Photo: Twin side doors aid practicality.
That bulkhead also means the heater or air-con is more efficient, as there’s less volume to work on. However, the bulkhead doesn’t help the already compromised rear visibility from a box van. It’s helpfully offset by parking sensors front and rear, plus an excellent 180o reversing camera, which works extremely well when reversing from a parking space to alert you of approaching traffic. However, exits from awkwardly angled side roads can be tricky, with the view 45o over one’s left shoulder particularly restricted. We were, however, impressed with the Expert’s ride, especially when unladen. It’s far more compliant and less prone to waywardness over bumps than expected in this bracket, and the tight turning circle and light steering all help this van seem very wieldy. The motor seemed responsive too, with power and torque peaking just where required. You can keep an eye on economy and other functions via the multifunction onboard trip with its temperature display while comfortably ensconced in the driver’s seat. The seat also includes height and lumbar adjust, plus a height and reach adjust steering wheel armed with controls to many of the van’s functions, though as it also has voice recognition, you’ll often use that instead. Apple CarPlay and Android Auto are included in the specification, as well as amenities like dashboard cup holders and three 12-volt sockets.
Photo: 180° opening doors, padded floor and bulkhead that somewhat affects rear visibility.
Photo: Easy access to the nifty throughloading portal in the bulkhead.

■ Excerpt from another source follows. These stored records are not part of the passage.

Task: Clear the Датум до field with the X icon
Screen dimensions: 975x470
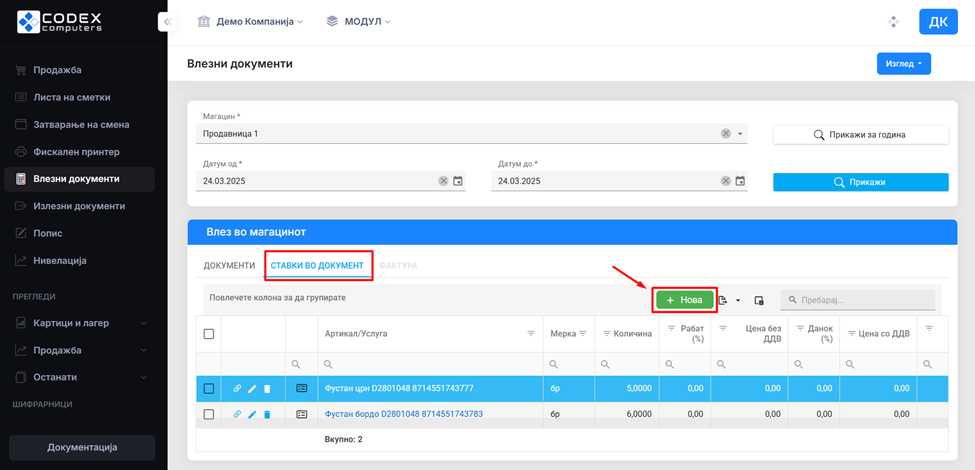Action: pyautogui.click(x=726, y=181)
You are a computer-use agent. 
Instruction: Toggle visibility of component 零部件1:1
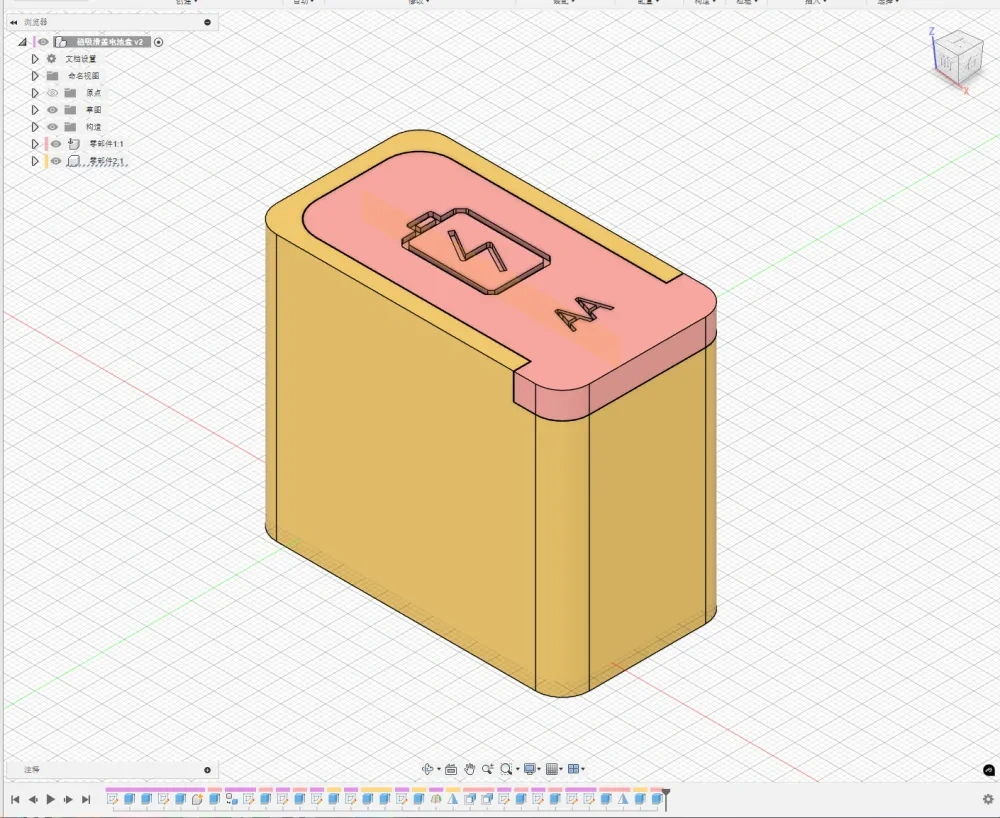56,144
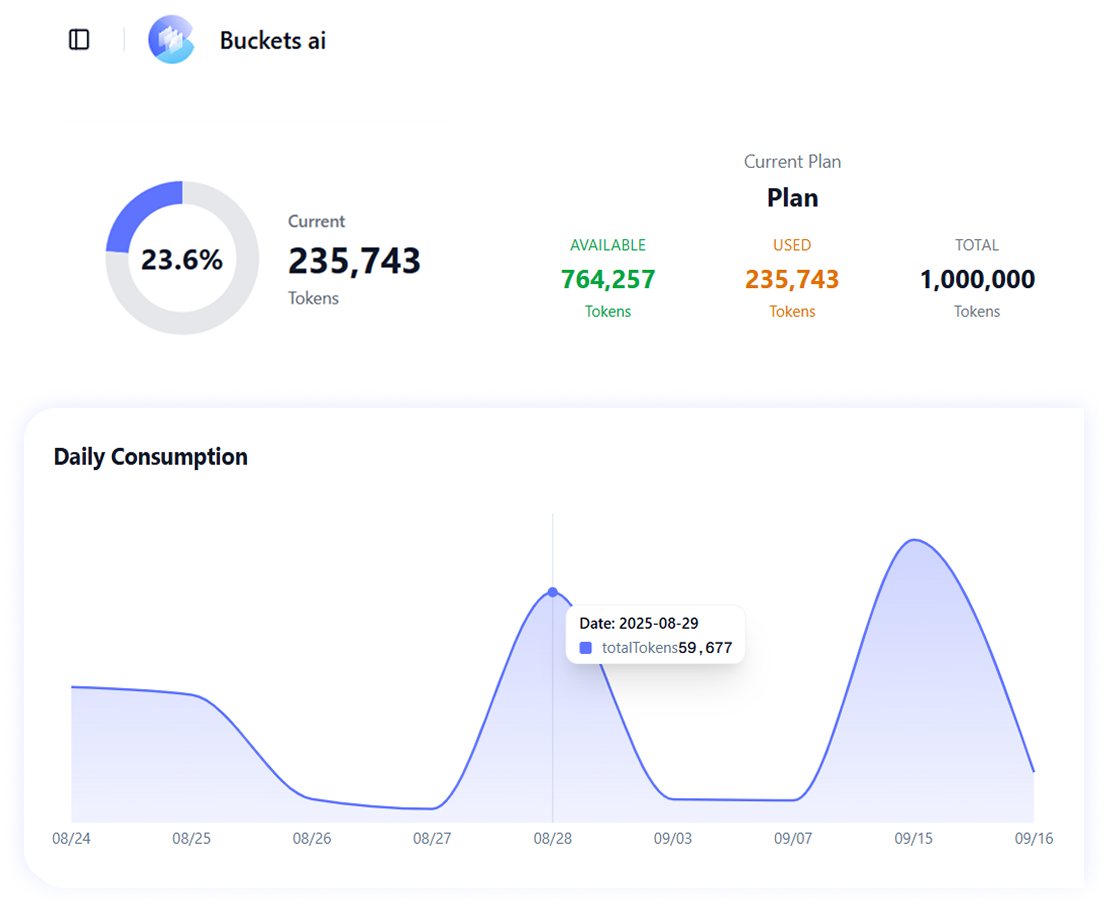Click the 08/28 date axis label
1108x906 pixels.
click(553, 838)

These days it’s becoming a given that any van will be loaded with a suite of auto safety aids which, until recently, might have been reserved for high-end passenger cars. Autonomous emergency braking is standard, along with a forward-collision warning system, an efficient (and in a van, extremely valuable) blind-spot monitoring system, adaptive cruise control and speed limiter, a basic drive attention alert for those using the van for long distances, plus other goodies like electrically adjustable, heated and folding wing mirrors, an autodimming rear-view mirror, and auto wipers. The MWB Expert costs $54,990 standard, but our test example came with cost options that included the Moduwork and Look packs. The latter includes body-colour front and rear bumpers, side rubbing strips and exterior door handles, plus LED daytime running lights and 17” alloy wheels with Agilis tyres for a total of $2800. But it’s the former that helps you make the most of your Expert. Moduwork comes with a dual passenger bench seat with fold-up outer seat, a load-through flap under the outer passenger seat to extend the load length for longer, slim items – think a pipe bundle, for example – a fold-down writing table in the central seat back, and under-squab storage for the central passenger seat. The storage is not only useful for keeping loose clutter tucked away but also for hiding the driver’s valuables while they’re diving in and out of the unlocked van. We often comment that vans increasingly resemble passenger cars up front, a bonus in safety and comfort terms, but also making them easier for a wider range of driver sizes and experience to use. That vans like this Peugeot Expert manage that without apparent compromises in load-hauling terms is impressive indeed.
|Reversing camera a boon for manoeuvrability.||Plenty of storage spaces dotted around the cabin.